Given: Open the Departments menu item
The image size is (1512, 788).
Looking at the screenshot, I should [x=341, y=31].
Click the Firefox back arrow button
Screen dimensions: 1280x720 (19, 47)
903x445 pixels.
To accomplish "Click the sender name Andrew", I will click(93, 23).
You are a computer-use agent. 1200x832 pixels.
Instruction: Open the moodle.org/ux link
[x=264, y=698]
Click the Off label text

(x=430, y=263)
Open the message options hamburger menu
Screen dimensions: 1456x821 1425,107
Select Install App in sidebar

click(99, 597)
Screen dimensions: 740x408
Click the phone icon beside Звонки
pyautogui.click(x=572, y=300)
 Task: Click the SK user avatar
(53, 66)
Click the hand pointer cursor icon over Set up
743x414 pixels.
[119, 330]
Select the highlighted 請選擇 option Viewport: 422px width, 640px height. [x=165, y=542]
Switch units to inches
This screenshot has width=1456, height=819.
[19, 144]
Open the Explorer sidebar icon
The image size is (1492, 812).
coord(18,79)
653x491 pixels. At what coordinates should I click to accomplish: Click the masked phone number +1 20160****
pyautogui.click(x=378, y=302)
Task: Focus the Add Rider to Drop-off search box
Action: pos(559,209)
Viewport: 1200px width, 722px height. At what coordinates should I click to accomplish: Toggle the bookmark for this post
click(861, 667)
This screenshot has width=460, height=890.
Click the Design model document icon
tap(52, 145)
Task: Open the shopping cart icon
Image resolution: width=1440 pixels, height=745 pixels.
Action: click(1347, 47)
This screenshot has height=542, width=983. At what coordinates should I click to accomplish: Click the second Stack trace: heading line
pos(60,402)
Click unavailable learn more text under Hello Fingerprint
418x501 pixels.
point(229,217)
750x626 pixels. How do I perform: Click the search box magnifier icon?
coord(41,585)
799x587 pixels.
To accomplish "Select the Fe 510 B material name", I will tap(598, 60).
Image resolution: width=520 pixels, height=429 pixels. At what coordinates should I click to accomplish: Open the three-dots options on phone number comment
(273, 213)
::::
◆ **REQUIRED TASK**
Please reproduce the listing above line for line, keeping every character unchanged.

◆ **RESPONSE**
Given: Open the Departments menu item
The image size is (1512, 788).
Looking at the screenshot, I should [x=341, y=31].
Click the Firefox back arrow button
Screen dimensions: 1280x720 (19, 47)
903x445 pixels.
To accomplish "Click the sender name Andrew", I will click(93, 23).
You are a computer-use agent. 1200x832 pixels.
Instruction: Open the moodle.org/ux link
[x=264, y=698]
Click the Off label text

(x=430, y=263)
Open the message options hamburger menu
Screen dimensions: 1456x821 1425,107
Select Install App in sidebar

click(99, 597)
Screen dimensions: 740x408
Click the phone icon beside Звонки
pyautogui.click(x=572, y=300)
 Task: Click the SK user avatar
(53, 66)
Click the hand pointer cursor icon over Set up
743x414 pixels.
[119, 330]
Select the highlighted 請選擇 option Viewport: 422px width, 640px height. [x=165, y=542]
Switch units to inches
This screenshot has width=1456, height=819.
[19, 144]
Open the Explorer sidebar icon
The image size is (1492, 812).
coord(18,79)
653x491 pixels. At what coordinates should I click to accomplish: Click the masked phone number +1 20160****
pyautogui.click(x=378, y=302)
Task: Focus the Add Rider to Drop-off search box
Action: pos(559,209)
Viewport: 1200px width, 722px height. At what coordinates should I click to accomplish: Toggle the bookmark for this post
click(861, 667)
This screenshot has width=460, height=890.
Click the Design model document icon
tap(52, 145)
Task: Open the shopping cart icon
Image resolution: width=1440 pixels, height=745 pixels.
Action: click(1347, 47)
This screenshot has height=542, width=983. At what coordinates should I click to accomplish: Click the second Stack trace: heading line
pos(60,402)
Click unavailable learn more text under Hello Fingerprint
418x501 pixels.
point(229,217)
750x626 pixels. How do I perform: Click the search box magnifier icon?
coord(41,585)
799x587 pixels.
To accomplish "Select the Fe 510 B material name", I will tap(598, 60).
Image resolution: width=520 pixels, height=429 pixels. At what coordinates should I click to accomplish: Open the three-dots options on phone number comment
(273, 213)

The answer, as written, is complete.